§ Required action
Print the lines from the one containing "Collapse the Physical" through the end of the material below, both included, exactly as they appear and without pictures.

§ Task material
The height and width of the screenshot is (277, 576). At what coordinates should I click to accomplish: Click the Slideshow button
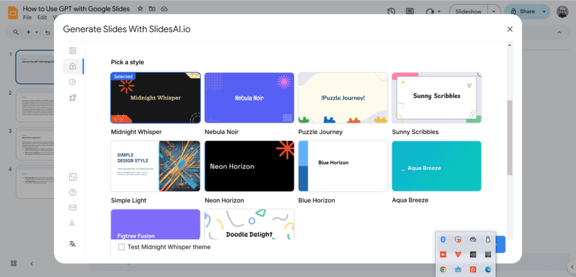pos(469,11)
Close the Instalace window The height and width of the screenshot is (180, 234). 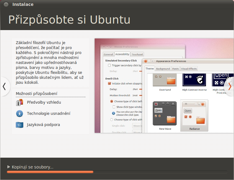(6, 4)
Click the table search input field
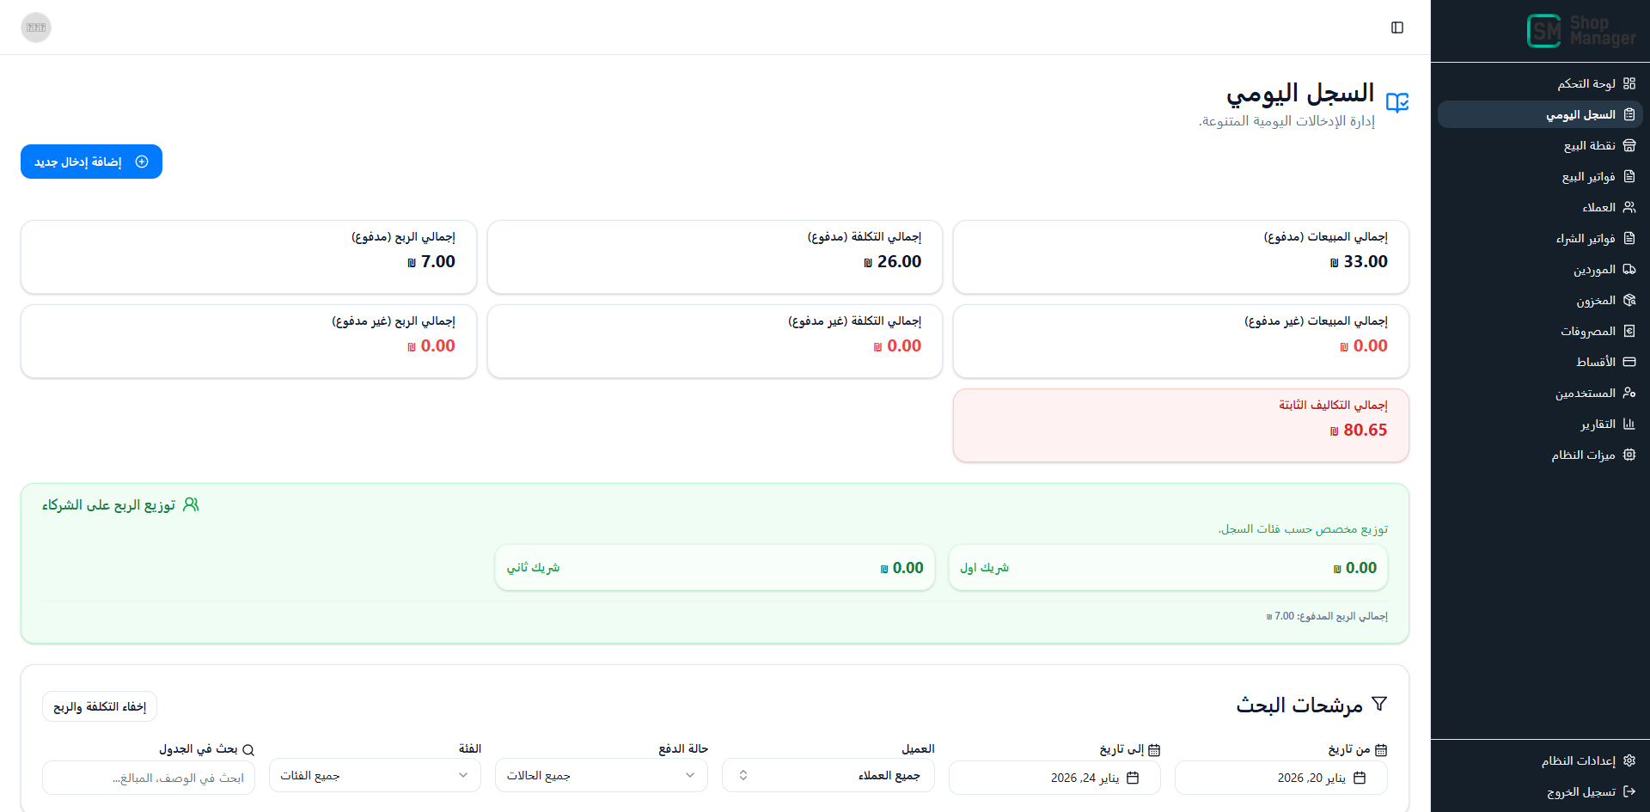Screen dimensions: 1650x812 (x=149, y=778)
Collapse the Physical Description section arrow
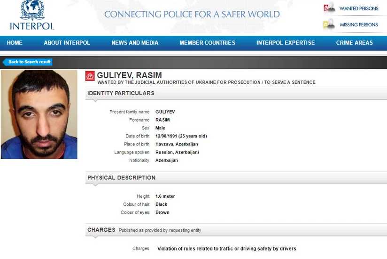Viewport: 387px width, 259px height. 95,185
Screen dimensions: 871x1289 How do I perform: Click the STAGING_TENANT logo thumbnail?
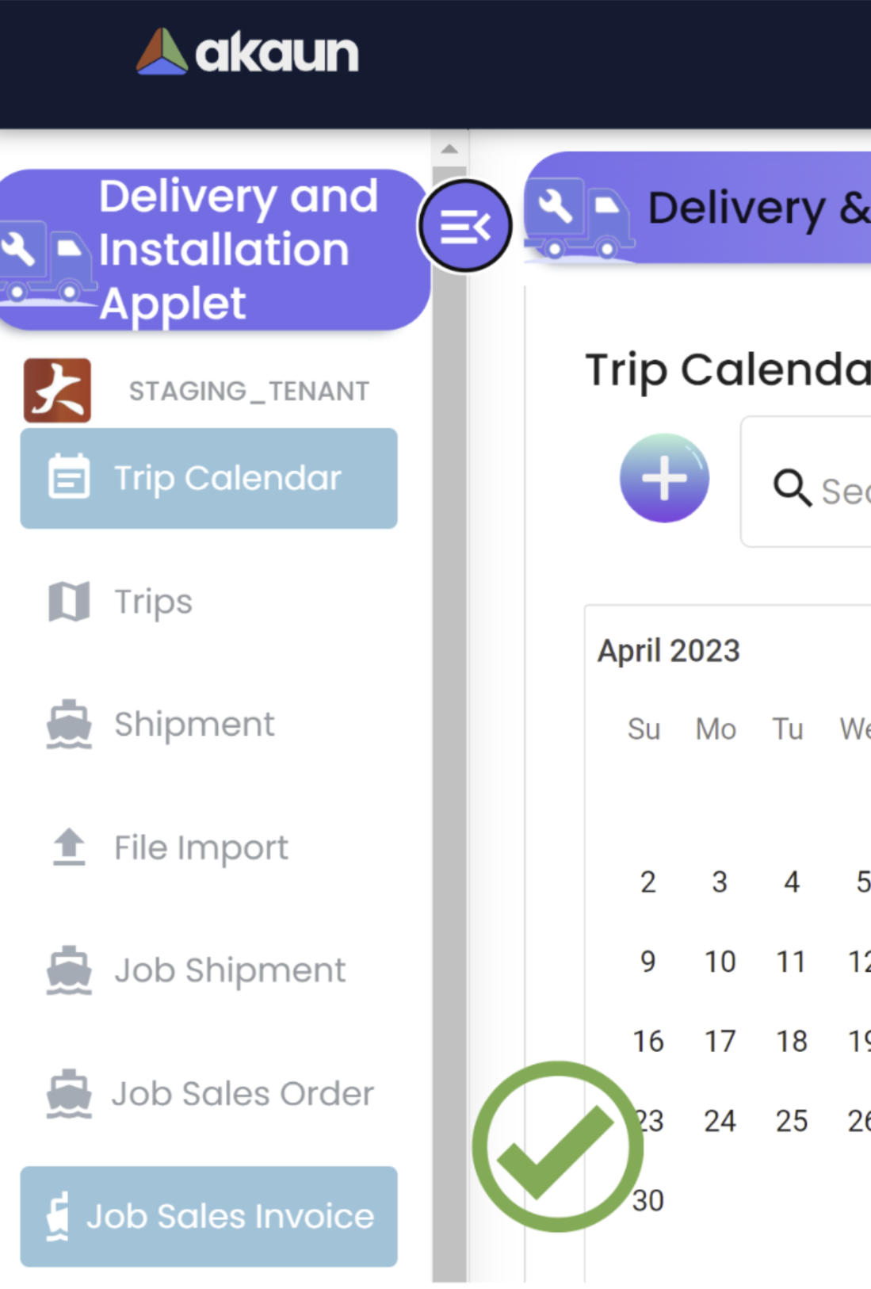(57, 390)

§ Response box
Collapse the Physical Description section arrow
Viewport: 387px width, 259px height. 95,185
Screen dimensions: 871x1289 How do I perform: Click the STAGING_TENANT logo thumbnail?
(57, 390)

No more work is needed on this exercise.